December 2016
Neil Creighton
dinecreighton@gmail.com
dinecreighton@gmail.com
I've always loved the outdoors. The young me lived in a child's paradise, the beautiful Lake Macquarie, a couple of hours north of Sydney. As an adult, I love touring on my bicycle and hiking. I also love the Romantic poets, Keats in particular. I'm besotted by the beauty of the Earth. I don't take it for granted. It seems a sacred place to me. My blog is http://windofflowers.blogspot.com.au/
Editor's Note: In his December submission letter to me, Neil wrote: "For December I submit two poems on the Earth. In "Temple" I celebrate its sacred beauty. "Can We Not Live Together?" is both lament and appeal. In 2014 I walked beside the magnificent Aletsch Glacier in Switzerland and saw how much it had retreated. I was moved by the idea of how exploitative we humans are and our need to act to protect the earth, I believe the only home we will ever have. "Can We Not Live Together?" is the result of those days hiking."
Temple
The nave is fields of flowers,
the aisles are snow and forest trees,
the transept is rippling wind on grass,
the altar rivers, tides and seas,
the stairwells are mighty mountains
leading to the attic sky
and music effortlessly resounds
from wave, bird, storm and soft wind's sigh.
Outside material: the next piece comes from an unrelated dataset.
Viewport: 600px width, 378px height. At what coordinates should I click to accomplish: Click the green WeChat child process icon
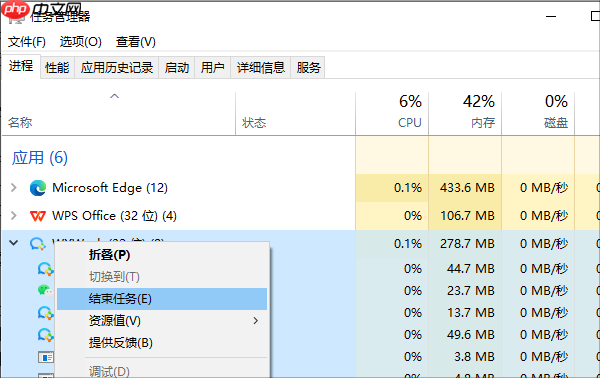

The floating dome is decorated
with endlessly changing hue
of billowing white, scudding grey,
or deep ethereal blue,
and fleetingly in east then west
comes a stained-glass blaze of light,
after which the dome transforms
into star-studded velvet night.
-First Published in "Prosopisia. An International Journal of Creative Writing".
Can We Not Live Together?
I gave you all, said "Come, lie with me,
gaze on me, caress me.
I give you life and beauty too-
all I have is yours to share
but please place me gently in your care.”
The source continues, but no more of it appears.